[Source data — start]
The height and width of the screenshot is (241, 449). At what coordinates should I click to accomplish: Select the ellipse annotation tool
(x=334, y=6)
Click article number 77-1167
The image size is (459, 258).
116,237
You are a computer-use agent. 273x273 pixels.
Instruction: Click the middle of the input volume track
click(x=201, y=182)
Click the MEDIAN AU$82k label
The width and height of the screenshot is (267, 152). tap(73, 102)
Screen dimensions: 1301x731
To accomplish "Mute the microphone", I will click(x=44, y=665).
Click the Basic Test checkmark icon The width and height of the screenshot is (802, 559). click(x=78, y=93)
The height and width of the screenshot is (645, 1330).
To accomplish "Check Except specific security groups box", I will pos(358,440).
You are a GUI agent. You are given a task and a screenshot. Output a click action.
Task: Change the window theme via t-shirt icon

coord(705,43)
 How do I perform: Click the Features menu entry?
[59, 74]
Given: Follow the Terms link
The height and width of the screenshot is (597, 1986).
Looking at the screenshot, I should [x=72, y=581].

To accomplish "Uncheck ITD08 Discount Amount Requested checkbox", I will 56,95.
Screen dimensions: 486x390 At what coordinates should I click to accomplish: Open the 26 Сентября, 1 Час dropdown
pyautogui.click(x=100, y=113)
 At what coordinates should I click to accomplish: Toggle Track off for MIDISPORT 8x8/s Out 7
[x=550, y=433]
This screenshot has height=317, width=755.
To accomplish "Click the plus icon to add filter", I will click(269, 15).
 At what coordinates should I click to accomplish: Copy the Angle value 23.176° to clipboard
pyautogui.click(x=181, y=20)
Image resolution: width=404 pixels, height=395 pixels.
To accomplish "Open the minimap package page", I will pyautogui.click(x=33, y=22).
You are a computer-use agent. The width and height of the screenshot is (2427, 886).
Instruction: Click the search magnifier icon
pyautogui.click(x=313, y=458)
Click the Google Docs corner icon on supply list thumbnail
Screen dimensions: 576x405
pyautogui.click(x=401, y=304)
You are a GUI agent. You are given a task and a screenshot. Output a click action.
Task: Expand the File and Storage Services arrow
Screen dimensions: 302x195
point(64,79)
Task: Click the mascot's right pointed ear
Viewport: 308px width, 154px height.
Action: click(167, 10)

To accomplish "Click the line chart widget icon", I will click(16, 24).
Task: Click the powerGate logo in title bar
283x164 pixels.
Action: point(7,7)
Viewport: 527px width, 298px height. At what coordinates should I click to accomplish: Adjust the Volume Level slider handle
[Source data — finish]
▸ What this task involves
Beginning at the line where "283x164 pixels." appears, extract each line through the end of the data above; keep them exact and include nothing else.

▸ Your response
283x164 pixels.
Action: point(7,7)
Viewport: 527px width, 298px height. At what coordinates should I click to accomplish: Adjust the Volume Level slider handle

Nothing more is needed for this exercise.